━━ Stored data

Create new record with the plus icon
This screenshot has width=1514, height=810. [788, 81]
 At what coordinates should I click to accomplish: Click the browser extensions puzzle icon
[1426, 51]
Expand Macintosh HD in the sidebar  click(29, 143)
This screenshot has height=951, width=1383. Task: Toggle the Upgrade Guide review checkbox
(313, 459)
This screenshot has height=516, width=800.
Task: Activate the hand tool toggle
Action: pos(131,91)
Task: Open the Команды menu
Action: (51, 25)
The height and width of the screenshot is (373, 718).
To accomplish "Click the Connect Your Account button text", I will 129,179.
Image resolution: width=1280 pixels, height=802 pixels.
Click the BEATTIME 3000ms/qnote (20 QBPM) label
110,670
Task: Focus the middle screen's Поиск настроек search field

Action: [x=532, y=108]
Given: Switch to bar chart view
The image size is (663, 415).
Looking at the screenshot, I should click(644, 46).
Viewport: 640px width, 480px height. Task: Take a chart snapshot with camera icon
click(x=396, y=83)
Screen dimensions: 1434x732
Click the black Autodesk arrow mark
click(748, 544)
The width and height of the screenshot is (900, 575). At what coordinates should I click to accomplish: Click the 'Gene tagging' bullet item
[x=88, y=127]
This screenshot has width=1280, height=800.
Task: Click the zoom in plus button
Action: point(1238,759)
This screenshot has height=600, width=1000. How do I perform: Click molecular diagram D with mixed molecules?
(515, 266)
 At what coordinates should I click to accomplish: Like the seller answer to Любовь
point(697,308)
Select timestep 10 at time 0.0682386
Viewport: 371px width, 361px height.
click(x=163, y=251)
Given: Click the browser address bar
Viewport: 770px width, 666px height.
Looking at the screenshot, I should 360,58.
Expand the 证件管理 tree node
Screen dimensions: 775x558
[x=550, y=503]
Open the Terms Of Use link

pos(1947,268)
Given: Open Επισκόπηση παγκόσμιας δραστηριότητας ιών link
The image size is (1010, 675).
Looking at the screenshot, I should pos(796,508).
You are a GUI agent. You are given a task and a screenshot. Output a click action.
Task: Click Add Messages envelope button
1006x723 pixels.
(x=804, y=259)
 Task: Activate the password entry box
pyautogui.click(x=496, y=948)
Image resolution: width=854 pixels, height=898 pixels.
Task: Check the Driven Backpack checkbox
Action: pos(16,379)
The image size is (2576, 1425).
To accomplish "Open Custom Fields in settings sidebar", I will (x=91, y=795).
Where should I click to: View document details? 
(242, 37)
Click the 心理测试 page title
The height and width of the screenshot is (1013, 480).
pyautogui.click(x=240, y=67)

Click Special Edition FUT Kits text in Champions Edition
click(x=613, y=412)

━━━━

** To do **
Please give an exact copy of the lines above, beginning with the line containing "Given: Switch to bar chart view" and running through the line containing "Expand the 证件管理 tree node", and of no other lines.

** Answer to this task **
Given: Switch to bar chart view
The image size is (663, 415).
Looking at the screenshot, I should click(644, 46).
Viewport: 640px width, 480px height. Task: Take a chart snapshot with camera icon
click(x=396, y=83)
Screen dimensions: 1434x732
Click the black Autodesk arrow mark
click(748, 544)
The width and height of the screenshot is (900, 575). At what coordinates should I click to accomplish: Click the 'Gene tagging' bullet item
[x=88, y=127]
This screenshot has width=1280, height=800.
Task: Click the zoom in plus button
Action: point(1238,759)
This screenshot has height=600, width=1000. How do I perform: Click molecular diagram D with mixed molecules?
(515, 266)
 At what coordinates should I click to accomplish: Like the seller answer to Любовь
point(697,308)
Select timestep 10 at time 0.0682386
Viewport: 371px width, 361px height.
click(x=163, y=251)
Given: Click the browser address bar
Viewport: 770px width, 666px height.
Looking at the screenshot, I should 360,58.
Expand the 证件管理 tree node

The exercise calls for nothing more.